§ **REQUEST**
Rewrite the part of the Civ 4 and Civ 5 forum posts that opens with the words containing "- Now tell me" and closes with "It's that important.", replacing "source code" with "game files".

What made people space cities apart and not spam them in Civ 4 was simply that worked tiles were so darn valuable. You wanted cities to be working a ton of them. You wanted to grow your cities larger so that they could work more tiles.

That being said, this patch is a step in the right direction because working tiles and the kinds of tiles within the city radius will matter more.

I agree that building maintenance is a stupid way to go, but I don't think per city maintenance as such would kill ICS in Civ 5 because Gold and Research are not even remotely linked, now (which I applaud, actually -- it never made sense to me that building a bunch of roads in Civ 3 meant I was a sterling researcher). Maintenance hampered you in Civ 4 because it would drag your tech rate down. Building Maintenance in Civ 5 doesn't suck as much as it did in Civ 3, because your research can keep up -- you're deciding how much to devote to buildings vs. how much to devote to troops, which both draw from the same resource, unlike research.
 
Although Sulla critics seems too harsh but it is mostly true..

My opinion is that Civ4 engine is the Correct Recipe for Happiness and Empire Maintenance, it was an evolution from previous game designs. But Civ5 system was broken because they decided to re-invent the wheel rather than using a proven system! unnecessary and unexplainable decision that led to the problems we see today in Civ5 , ICS one of major flaws in the new system, in Civ4 at Deity you will be insane if you try ICS, Now we have to systems to compare:
1- The easiest way to lose in Civ4 is to expand too fast
2- The easiest way to win in Civ5 is to expand too fast

- Now tell me which system is the correct choice? and tell me that option#2 is the correct one :lol:

I dont expect Civ5 developers to convert back to old system, so good luck for them trying to fix the new system. I still have hope in future expansions and I still have hope in modding and I am sure that once the source code get released civ modders will start putting a new game system from scratch.
 
omg... everybody, you MUST read this reply by 2KGreg.
Right now.
It's that important.

How is that important? He basically said "yeah we could do it (end game graphs), but we're not going to until a bunch of other stuff is done."

With the pace they've been working on the game I wouldn't hold my breath....
 
How is that important? He basically said "yeah we could do it (end game graphs), but we're not going to until a bunch of other stuff is done."

With the pace they've been working on the game I wouldn't hold my breath....
Agreed. I think many people simply assumed that the stuff they felt was missing was already planned to be added later. People need to realize they are in after launch development. There is going to be a rather limited number of features they are willing to devote time to add.

[Target pointing data]

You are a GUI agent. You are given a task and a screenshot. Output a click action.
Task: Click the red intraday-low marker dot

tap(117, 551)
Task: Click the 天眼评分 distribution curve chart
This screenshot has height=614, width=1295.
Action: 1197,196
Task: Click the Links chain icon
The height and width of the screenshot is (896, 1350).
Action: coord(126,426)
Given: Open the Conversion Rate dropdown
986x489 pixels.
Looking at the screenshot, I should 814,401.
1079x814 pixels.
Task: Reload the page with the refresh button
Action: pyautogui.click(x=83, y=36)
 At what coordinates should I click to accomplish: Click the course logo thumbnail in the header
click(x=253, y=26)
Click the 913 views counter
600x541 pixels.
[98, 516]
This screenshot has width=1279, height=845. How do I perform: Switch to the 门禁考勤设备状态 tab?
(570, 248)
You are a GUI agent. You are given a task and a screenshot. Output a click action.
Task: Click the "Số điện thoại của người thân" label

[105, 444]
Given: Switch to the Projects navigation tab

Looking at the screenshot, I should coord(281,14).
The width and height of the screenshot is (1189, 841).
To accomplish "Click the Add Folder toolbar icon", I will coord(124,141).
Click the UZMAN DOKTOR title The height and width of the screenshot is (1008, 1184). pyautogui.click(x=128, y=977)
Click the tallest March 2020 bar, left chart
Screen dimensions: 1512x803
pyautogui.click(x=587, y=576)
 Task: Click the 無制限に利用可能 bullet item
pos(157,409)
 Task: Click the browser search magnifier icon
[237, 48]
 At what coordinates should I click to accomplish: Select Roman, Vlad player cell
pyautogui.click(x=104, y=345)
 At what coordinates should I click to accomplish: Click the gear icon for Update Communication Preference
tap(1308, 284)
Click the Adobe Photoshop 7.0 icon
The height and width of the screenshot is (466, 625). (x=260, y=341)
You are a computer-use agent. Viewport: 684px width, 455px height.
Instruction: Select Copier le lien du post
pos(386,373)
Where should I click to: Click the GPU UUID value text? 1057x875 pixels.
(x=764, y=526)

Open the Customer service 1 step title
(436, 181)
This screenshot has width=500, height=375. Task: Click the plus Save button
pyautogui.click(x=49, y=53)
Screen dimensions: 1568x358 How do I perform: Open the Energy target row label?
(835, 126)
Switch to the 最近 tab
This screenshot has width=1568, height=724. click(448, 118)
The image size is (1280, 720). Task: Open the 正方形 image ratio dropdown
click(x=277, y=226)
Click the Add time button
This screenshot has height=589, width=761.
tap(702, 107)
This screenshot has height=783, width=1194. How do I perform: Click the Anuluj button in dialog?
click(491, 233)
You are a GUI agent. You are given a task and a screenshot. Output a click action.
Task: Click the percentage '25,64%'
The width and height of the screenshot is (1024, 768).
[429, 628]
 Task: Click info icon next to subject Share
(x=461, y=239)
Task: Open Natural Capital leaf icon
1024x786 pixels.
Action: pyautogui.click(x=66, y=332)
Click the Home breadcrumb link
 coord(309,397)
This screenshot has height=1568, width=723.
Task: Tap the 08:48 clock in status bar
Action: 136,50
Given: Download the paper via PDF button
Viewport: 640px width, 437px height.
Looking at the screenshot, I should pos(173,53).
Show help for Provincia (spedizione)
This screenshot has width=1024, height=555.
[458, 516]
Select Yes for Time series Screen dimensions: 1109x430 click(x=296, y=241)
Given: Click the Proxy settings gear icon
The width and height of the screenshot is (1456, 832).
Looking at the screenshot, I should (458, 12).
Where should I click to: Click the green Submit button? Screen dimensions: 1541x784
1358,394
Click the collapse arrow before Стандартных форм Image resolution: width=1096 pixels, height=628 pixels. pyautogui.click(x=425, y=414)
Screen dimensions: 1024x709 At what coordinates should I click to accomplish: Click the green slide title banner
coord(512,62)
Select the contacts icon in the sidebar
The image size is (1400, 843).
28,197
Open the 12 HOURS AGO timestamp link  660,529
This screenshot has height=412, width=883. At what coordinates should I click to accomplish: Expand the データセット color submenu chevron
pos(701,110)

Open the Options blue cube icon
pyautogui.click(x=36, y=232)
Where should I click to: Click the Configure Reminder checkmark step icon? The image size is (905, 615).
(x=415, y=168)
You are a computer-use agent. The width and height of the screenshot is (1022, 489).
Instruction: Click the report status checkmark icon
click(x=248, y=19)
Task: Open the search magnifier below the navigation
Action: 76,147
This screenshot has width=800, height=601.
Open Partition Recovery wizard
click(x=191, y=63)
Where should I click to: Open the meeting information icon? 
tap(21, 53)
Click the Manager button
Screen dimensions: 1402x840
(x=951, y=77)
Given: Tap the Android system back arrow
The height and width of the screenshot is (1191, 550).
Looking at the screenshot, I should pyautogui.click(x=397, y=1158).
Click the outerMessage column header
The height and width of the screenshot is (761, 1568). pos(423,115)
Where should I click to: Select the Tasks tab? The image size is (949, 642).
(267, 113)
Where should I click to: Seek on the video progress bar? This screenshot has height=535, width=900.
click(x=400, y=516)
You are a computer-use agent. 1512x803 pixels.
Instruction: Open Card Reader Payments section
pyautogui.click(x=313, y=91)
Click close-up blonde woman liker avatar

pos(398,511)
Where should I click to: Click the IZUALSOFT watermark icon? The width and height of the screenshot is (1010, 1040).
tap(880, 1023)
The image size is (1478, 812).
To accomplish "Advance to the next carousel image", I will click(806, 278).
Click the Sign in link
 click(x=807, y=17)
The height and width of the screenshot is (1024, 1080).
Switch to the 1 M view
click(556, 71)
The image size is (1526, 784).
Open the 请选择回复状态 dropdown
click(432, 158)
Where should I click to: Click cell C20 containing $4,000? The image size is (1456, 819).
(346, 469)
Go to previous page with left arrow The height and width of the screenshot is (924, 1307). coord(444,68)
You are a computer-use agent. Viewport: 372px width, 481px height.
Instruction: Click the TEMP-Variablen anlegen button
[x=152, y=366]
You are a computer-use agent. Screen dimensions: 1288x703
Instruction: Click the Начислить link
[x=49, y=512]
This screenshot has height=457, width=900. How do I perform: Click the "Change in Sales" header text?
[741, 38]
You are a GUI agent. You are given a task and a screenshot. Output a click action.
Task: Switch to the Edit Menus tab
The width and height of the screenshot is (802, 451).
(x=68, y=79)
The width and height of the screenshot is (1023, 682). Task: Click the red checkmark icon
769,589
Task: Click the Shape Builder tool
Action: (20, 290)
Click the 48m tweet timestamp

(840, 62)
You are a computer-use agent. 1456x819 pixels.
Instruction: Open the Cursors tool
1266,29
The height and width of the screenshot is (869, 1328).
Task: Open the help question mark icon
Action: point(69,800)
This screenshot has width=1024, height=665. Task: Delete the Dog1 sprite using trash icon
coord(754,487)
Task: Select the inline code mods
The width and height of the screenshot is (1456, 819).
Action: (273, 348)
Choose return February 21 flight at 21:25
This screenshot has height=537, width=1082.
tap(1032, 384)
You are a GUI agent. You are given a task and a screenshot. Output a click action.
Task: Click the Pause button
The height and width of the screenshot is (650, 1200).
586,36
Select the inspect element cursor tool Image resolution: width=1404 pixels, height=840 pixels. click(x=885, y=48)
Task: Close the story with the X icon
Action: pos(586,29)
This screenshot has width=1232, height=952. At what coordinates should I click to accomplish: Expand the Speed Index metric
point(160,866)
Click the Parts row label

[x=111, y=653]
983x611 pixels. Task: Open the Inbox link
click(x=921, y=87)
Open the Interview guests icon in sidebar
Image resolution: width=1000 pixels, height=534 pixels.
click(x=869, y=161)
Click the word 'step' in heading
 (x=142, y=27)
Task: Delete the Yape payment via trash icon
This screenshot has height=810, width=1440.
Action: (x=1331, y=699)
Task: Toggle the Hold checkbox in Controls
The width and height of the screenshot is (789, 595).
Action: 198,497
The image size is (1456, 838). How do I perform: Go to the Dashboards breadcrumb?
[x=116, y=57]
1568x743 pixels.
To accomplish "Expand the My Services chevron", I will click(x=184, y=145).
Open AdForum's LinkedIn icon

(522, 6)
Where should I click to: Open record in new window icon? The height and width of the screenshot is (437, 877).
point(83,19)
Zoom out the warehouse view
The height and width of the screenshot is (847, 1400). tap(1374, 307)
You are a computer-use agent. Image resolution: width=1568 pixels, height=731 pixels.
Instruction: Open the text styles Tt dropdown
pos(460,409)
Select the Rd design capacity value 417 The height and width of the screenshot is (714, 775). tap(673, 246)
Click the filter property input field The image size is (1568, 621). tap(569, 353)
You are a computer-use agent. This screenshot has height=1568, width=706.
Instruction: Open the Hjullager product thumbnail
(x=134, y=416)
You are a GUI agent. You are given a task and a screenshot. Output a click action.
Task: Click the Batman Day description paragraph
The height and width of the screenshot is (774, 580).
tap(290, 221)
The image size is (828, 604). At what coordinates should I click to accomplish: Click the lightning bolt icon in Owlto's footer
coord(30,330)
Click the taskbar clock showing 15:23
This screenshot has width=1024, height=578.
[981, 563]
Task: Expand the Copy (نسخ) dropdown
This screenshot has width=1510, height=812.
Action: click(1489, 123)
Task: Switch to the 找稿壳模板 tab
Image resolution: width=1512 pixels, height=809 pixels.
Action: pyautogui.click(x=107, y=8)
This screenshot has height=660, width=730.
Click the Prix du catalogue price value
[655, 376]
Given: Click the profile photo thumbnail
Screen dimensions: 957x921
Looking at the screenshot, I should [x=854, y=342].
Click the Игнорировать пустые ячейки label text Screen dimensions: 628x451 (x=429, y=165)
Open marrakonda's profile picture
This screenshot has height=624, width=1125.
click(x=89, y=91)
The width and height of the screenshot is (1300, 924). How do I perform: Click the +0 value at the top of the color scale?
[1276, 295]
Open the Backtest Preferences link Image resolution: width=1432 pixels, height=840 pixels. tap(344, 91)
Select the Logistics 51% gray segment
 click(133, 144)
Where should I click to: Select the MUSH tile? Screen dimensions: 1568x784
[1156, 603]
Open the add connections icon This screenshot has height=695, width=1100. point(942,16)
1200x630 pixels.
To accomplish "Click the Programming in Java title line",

§ **SOLUTION**
- Now tell me which system is the correct choice? and tell me that option#2 is the correct one :lol:

I dont expect Civ5 developers to convert back to old system, so good luck for them trying to fix the new system. I still have hope in future expansions and I still have hope in modding and I am sure that once the game files get released civ modders will start putting a new game system from scratch.
 
omg... everybody, you MUST read this reply by 2KGreg.
Right now.
It's that important.